_EXERCISE AIM_. Extract verbatim every line from the one containing "Toggle the Infobereich chain link icon" to the final line of the records below, inclusive, and exclude all pictures.

--

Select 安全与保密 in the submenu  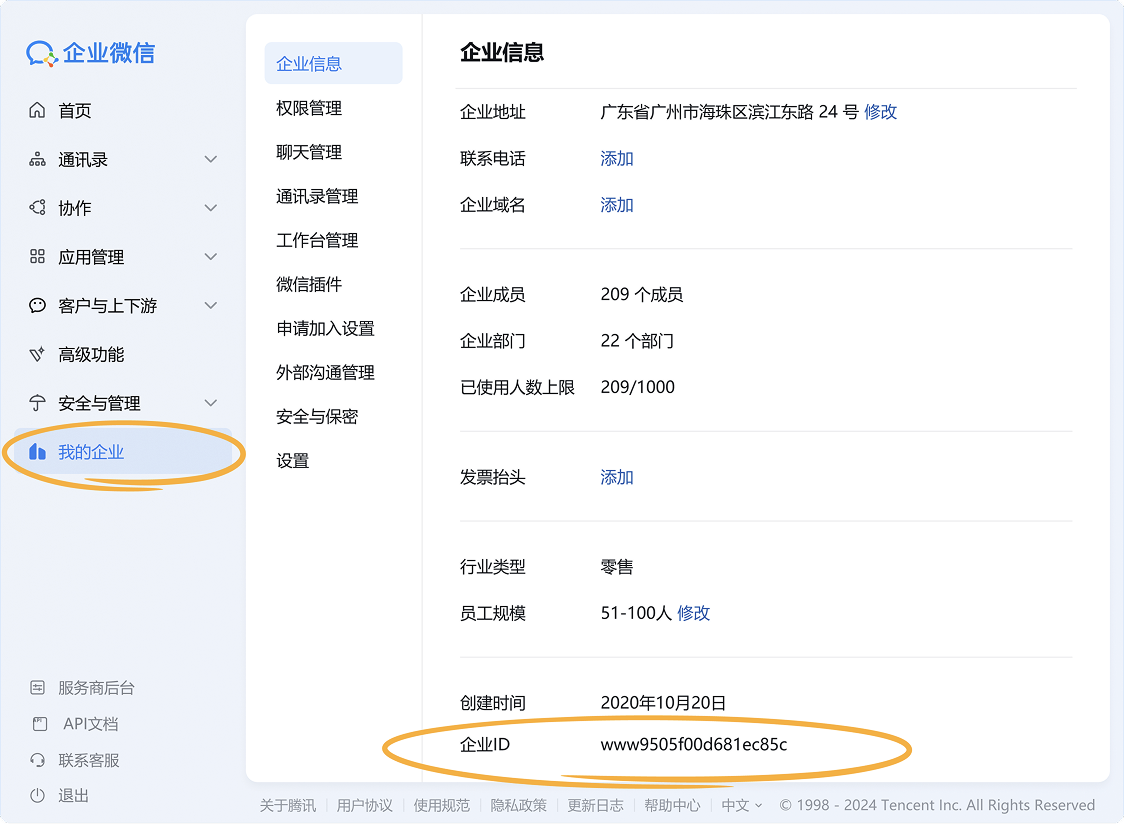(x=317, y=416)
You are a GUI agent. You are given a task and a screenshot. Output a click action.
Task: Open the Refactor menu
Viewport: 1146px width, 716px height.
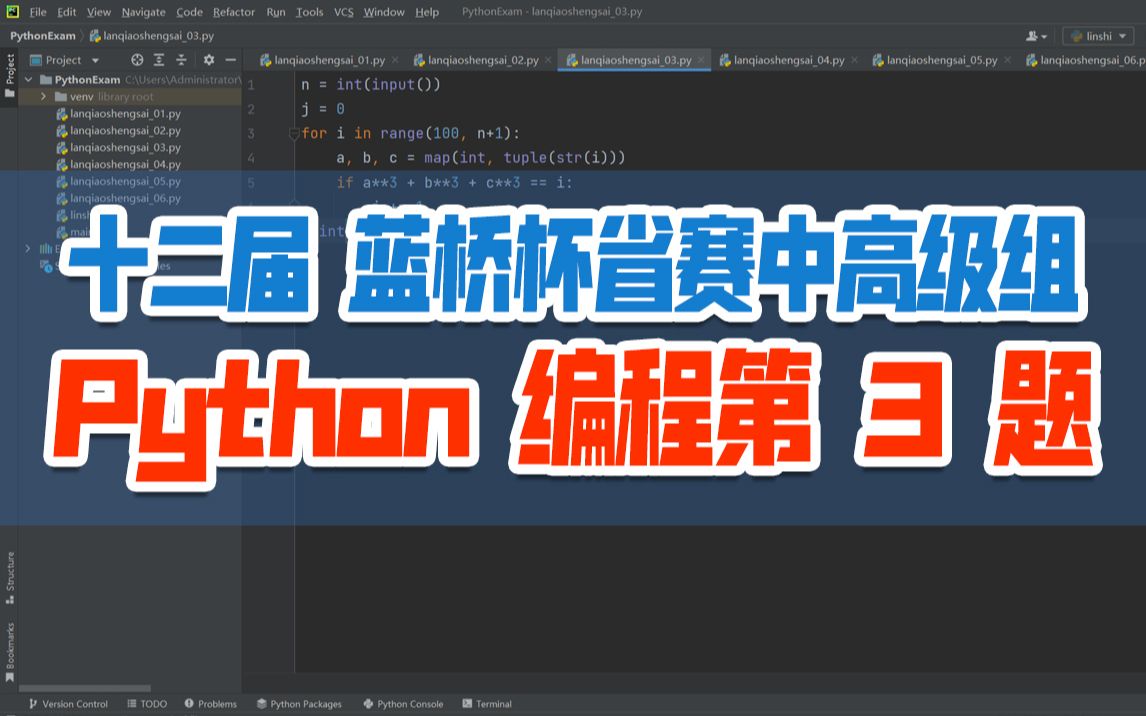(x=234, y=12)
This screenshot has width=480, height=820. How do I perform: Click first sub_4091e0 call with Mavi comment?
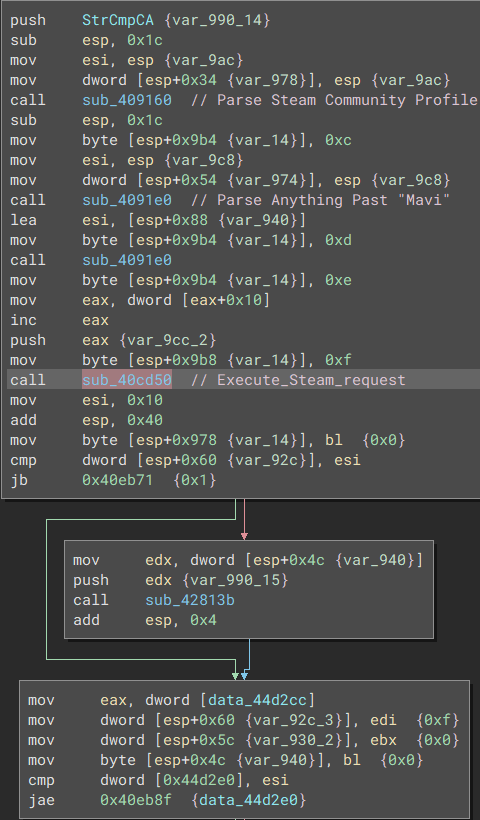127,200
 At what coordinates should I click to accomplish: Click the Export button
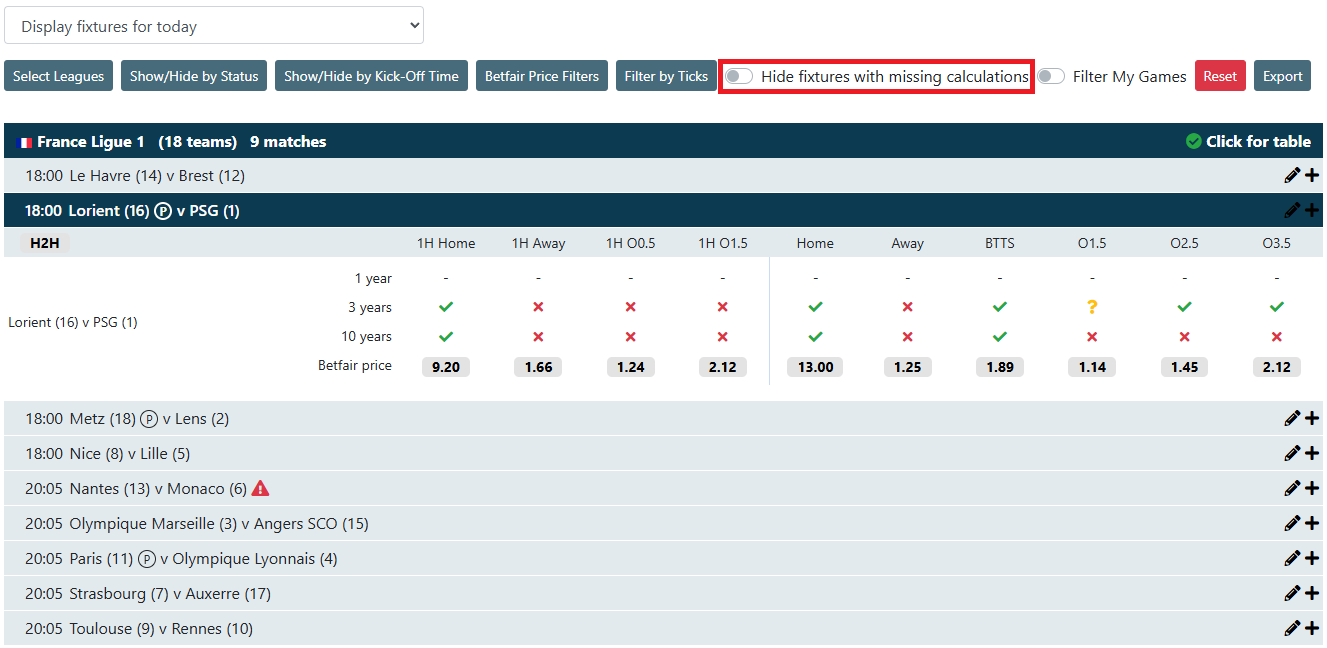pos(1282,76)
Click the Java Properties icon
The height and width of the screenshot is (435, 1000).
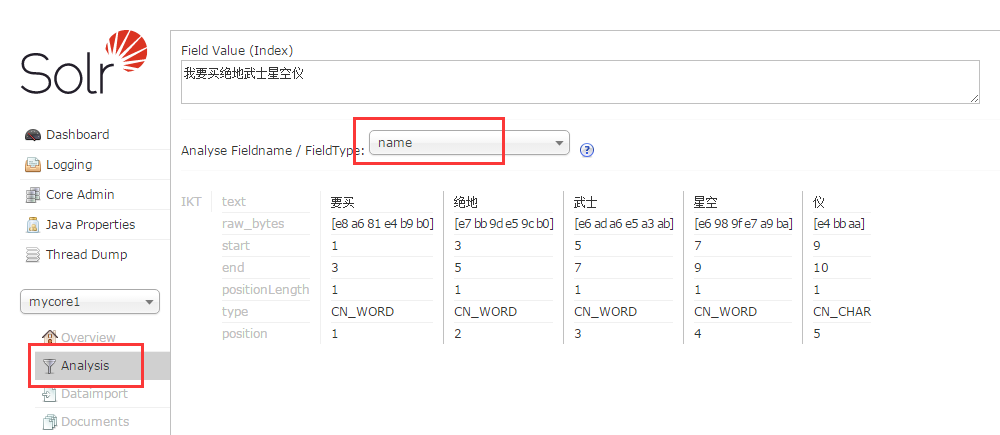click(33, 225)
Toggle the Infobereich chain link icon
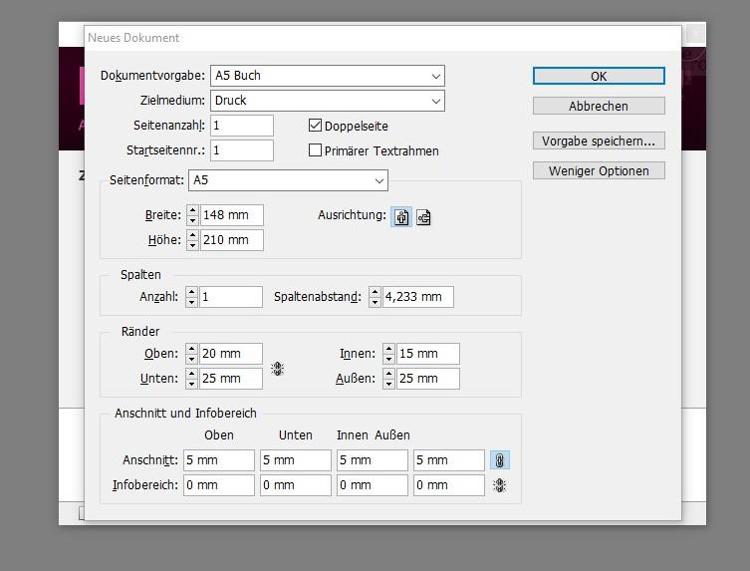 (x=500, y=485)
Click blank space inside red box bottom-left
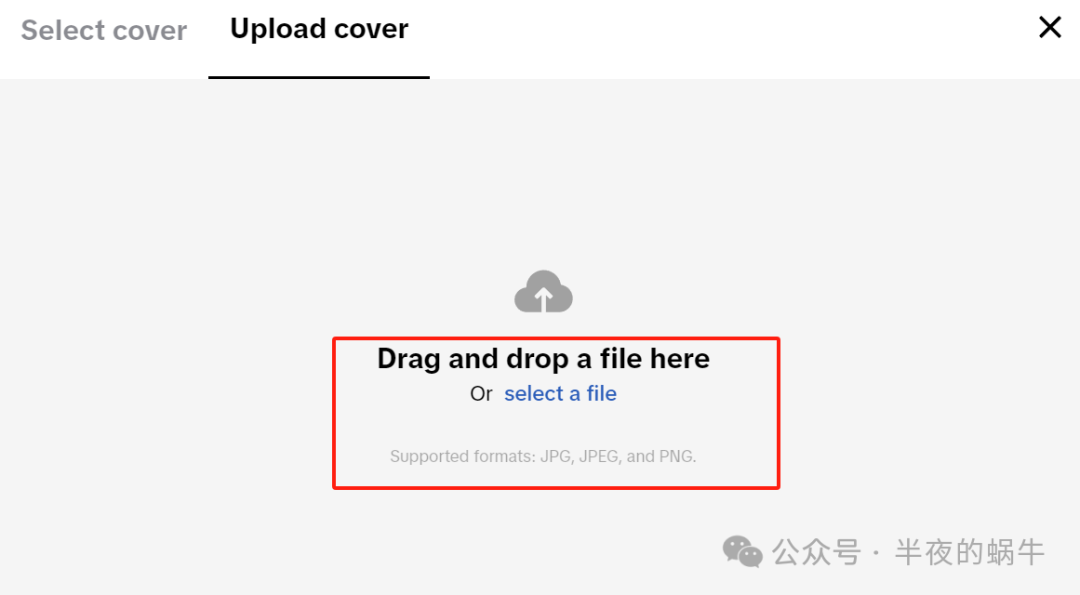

--

_TASK ANSWER_.
Toggle the Infobereich chain link icon
 (x=500, y=485)
Click blank space inside red box bottom-left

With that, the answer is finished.